Maputo, 02 fev 2026 (Lusa) — A cooperação espanhola disponibilizou hoje a Moçambique equipamentos purificadores de água prevendo abastecer mais de 15 mil pessoas por dia, incluindo outros apoios, face “ao momento desafiador” das cheias no país.
“São ‘kits’ humanitários, que pode ser de lonas, ajuda alimentícia, médica”, para contribuir para a melhoria da situação “das pessoas que estão a sofrer”, disse aos jornalistas a embaixadora da Espanha em Moçambique, Teresa Orjales, que falava, em Maputo, à margem da apresentação da ajuda humanitária à ministra moçambicana de Negócios Estrangeiros e Cooperação, Maria Lucas, acabada de chegar ao país.
A segunda componente é uma unidade para fornecer água potável, com capacidade para purificar mais 220 mil litros por dia e dar ajuda a mais de 15 mil pessoas diariamente, para higiene e consumo.
Segundo Teresa Orjales, acompanha o apoio uma equipa de 16 voluntários, técnicos qualificados, dos quais, alguns já enviados para província de Gaza, a mais afetada pelas inundações que afetaram desde janeiro mais de 720 pessoas em todo o país, para orientar a instalação da máquina e facilitar a distribuição da água, atividade orientada pelo Fundo das Nações Unidas para Infância.
O envio da ajuda humanitária desde a Espanha, explicou a diplomata, foi ao abrigo do Mecanismo Europeu de Emergências, sendo a “manifestação máxima do compromisso inabalável” da União Europeia (UE) neste “momento desafiador” que se vive em Moçambique, envio facilitado através da Agência Espanhola de Cooperação para o Desenvolvimento (AECID).
Na ocasião, a chefe da diplomacia moçambicana enalteceu o apoio de Espanha, reconhecendo também o “momento difícil” no país europeu após um acidente ferroviário que provocou vários mortos e feridos.
“Eles trouxeram aqui equipamentos que vão ajudar o nosso povo (…). Então, nós podemos agradecer à Espanha por esse apoio, porque apesar de eles estarem passando um momento difícil agora, tiveram um acidente ferroviário que matou cerca de 40 pessoas.

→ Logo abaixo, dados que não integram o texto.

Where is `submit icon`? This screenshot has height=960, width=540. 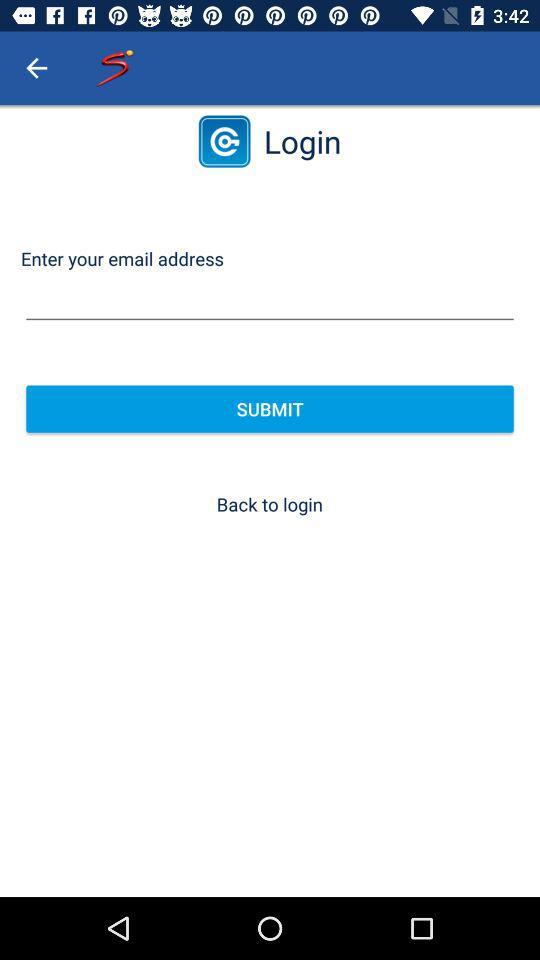 submit icon is located at coordinates (270, 408).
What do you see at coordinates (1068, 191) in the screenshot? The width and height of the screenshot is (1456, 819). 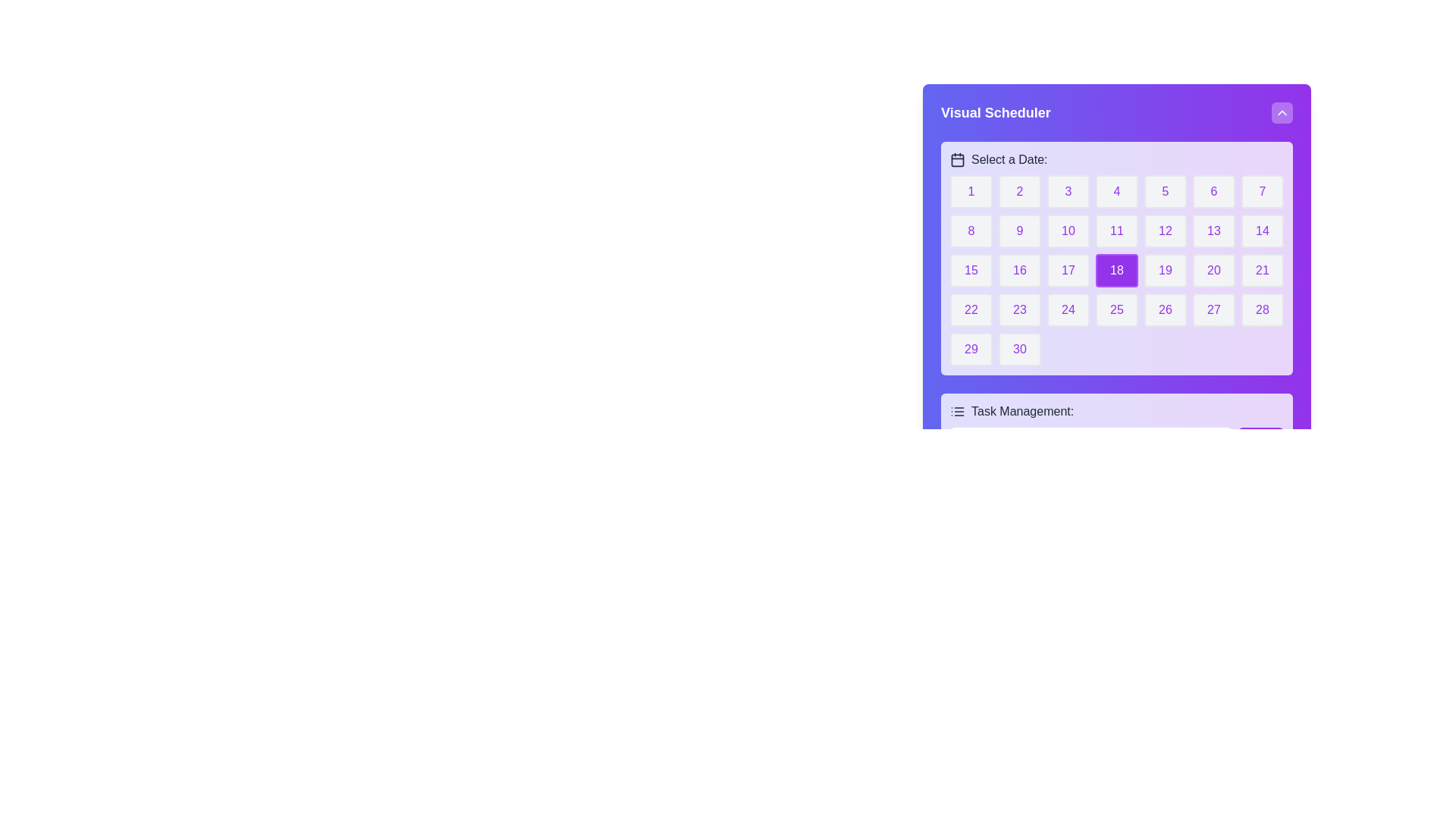 I see `the rectangular button displaying the number '3' in purple text, located in the first row, third column of the calendar interface under the 'Select a Date:' label` at bounding box center [1068, 191].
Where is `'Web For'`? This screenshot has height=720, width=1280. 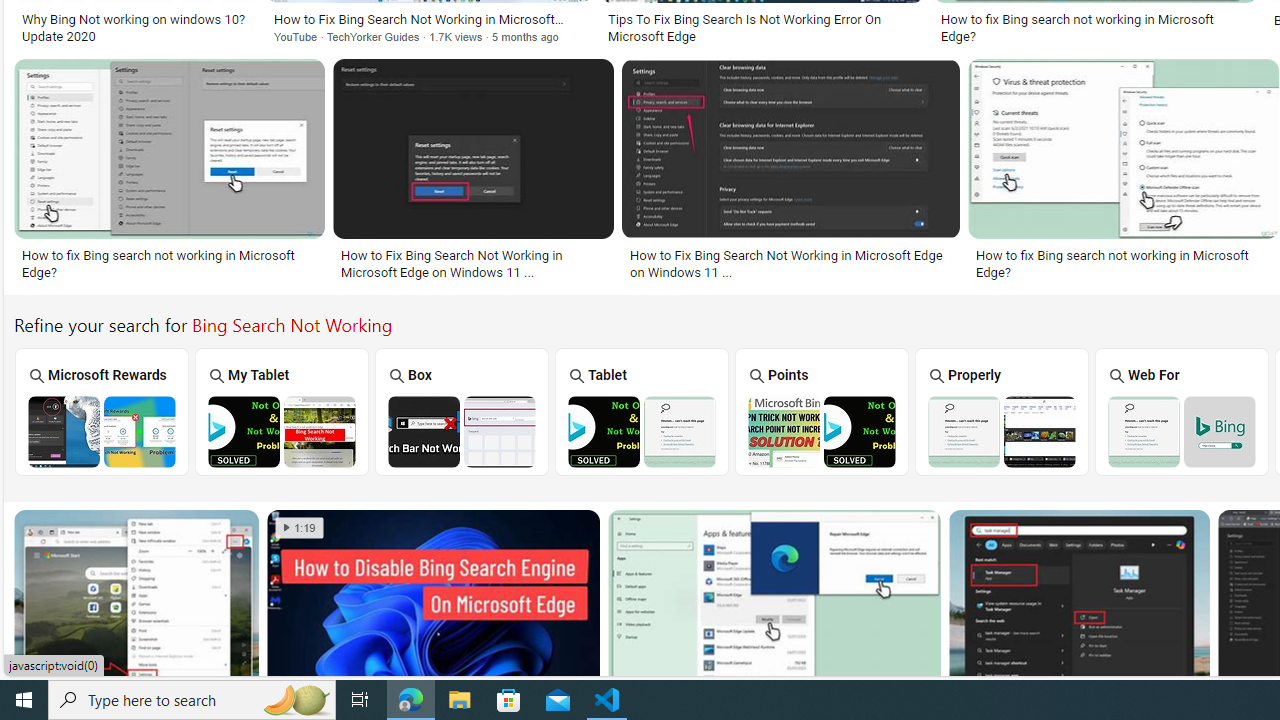 'Web For' is located at coordinates (1182, 410).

Eles, mesmo assim, no momento do luto, mobilizaram-se para poder apoiar Moçambique”, referiu Maria Lucas, reconhecendo que a unidade purificadora vai ajudar a controlar as doenças hídricas, que poderão agravar com as cheias.
O embaixador da UE em Moçambique, Antonino Maggiore, recordou também a ajuda da União Europeia com mais dois milhões de euros, anunciados hoje, que assim totalizam três milhões de euros doados a Moçambique face às intempéries, gesto agradecido pela ministra dos Negócios Estrangeiros e Cooperação de Moçambique.
De acorodo com informação da AECID, a unidade purificadora, designado módulo ‘Aquastart’, visa “responder à emergência” vivida em Moçambique, em que alguns postos de abastecimentos de água que estão danificados.
O apoio inclui 200 ‘kits’ de ferramentas de abrigo, 1.200 lonas, 8.000 galões dobráveis de 10 litros, 714 ‘kits’ de higiene familiar e 120 tendas geodésicas familiares, considerados materiais essenciais destinados a suprir necessidades imediatas de abrigo, água, saneamento e higiene, com um valor total de 106.058,15 euros, avança-se na nota da AECID.
É referido ainda que o apoio permitirá atender as necessidades básicas de até 56.170 pessoas, com prioridades às famílias vulneráveis afetadas pelas cheias, fornecendo abrigo temporário, com armazenamento seguro de água e condições mínimas de higiene, “num contexto de elevado risco para a saúde”.
Desde o início da época das chuvas, em outubro, incluindo as cheias de janeiro, há registo de 146 mortos, além de 148 feridos e de 844.295 pessoas afetadas, segundo os dados do Instituto Nacional de Gestão e Redução do Risco de Desastres (INGD).